A naive approach would be to split your URL into groups (say url.split("/")
) and compare the resulting arrays. It the parts match, just add them as constant strings to the pattern. If they don't, add a pattern that matches all possible values. Here is a simple implementation:
public static void main(String[] args) throws Exception {
String[] urls = {
"http://www.buy.com/prod/disney-s-star-struck/q/loc/109/213724402.html",
"http://www.buy.com/prod/samsung-f2380-23-widescreen-1080p-lcd-monitor-150-000-1-dc-8ms-1920-x/q/loc/101/211249863.html",
"http://www.buy.com/prod/panasonic-nnh765wf-microwave-oven-countertop-1-6-ft-1250w-panasonic/q/loc/66357/202045865.html",
"http://www.buy.com/prod/escape-by-calvin-klein-for-women-3-4-oz-edp-spray/q/loc/66740/211210860.html",
"http://www.buy.com/prod/v-touch-8gb-mp3-mp4-2-8-touch-screen-2mp-camera-expandable-minisd-w/q/loc/111/211402014.html"
};
String all = "[^/]+";
String[] pattern = urls[0].split("/");
for (int i = 0; i < urls.length; i++) {
String parts[] = urls[i].split("/");
// TODO handle urls with different number of parts
for (int j = 0; j < pattern.length; j++) {
// intentionally match by reference
if (pattern[j] != all && !pattern[j].equals(parts[j])) {
pattern[j] = all;
}
}
}
// build pattern - use [^/]+ as a replacement (anything but a '/')
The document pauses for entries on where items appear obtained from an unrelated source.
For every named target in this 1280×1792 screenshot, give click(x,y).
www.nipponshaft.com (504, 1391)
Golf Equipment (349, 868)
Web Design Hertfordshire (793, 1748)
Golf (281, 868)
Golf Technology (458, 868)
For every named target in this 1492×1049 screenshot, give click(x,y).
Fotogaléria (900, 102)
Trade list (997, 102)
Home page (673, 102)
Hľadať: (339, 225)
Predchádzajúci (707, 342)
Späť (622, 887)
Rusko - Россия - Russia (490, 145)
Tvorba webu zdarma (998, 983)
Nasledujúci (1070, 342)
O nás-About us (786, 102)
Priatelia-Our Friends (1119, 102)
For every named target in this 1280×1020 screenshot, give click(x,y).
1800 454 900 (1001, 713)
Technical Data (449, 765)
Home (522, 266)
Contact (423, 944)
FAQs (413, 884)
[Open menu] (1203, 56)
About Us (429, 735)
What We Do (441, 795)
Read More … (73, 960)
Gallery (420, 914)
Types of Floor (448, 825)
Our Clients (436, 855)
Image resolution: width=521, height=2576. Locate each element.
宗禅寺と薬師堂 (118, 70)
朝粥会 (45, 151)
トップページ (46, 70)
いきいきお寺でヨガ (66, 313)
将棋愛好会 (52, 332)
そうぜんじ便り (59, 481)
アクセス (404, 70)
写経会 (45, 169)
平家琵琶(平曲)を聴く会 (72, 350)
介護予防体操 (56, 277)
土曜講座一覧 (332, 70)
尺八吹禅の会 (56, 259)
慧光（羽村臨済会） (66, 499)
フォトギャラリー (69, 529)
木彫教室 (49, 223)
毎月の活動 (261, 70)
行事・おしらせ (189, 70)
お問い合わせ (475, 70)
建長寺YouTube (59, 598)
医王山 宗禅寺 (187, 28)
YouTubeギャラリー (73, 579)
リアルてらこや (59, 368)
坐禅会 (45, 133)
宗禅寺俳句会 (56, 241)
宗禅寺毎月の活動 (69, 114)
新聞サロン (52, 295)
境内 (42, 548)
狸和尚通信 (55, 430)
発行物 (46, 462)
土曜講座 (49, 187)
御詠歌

StringBuilder buf = new StringBuilder();
for (int i = 0; i < pattern.length; i++) {
buf.append(pattern[i] == all ? all : Pattern.quote(pattern[i]));
buf.append("/");
}
// stip last "/"
buf.setLength(buf.length() - 1);
// compile pattern
Pattern p = Pattern.compile(buf.toString());
// output
System.out.println(p.pattern());
for (int i = 0; i < urls.length; i++) {
System.out.println(p.matcher(urls[i]).matches());
}
}
Here's the output of this example:
\Qhttp:\E/\Q\E/\Qwww.buy.com\E/\Qprod\E/[^/]+/\Qq\E/\Qloc\E/[^/]+/[^/]+
true
true
true
true
true
As you see, the pattern looks a bit weird. That's due to the Pattern quoting. Nevertheless, the pattern matches all urls from this example. There's some work left though, most noteably handling urls with different number of parts after split and common suffixes (.html).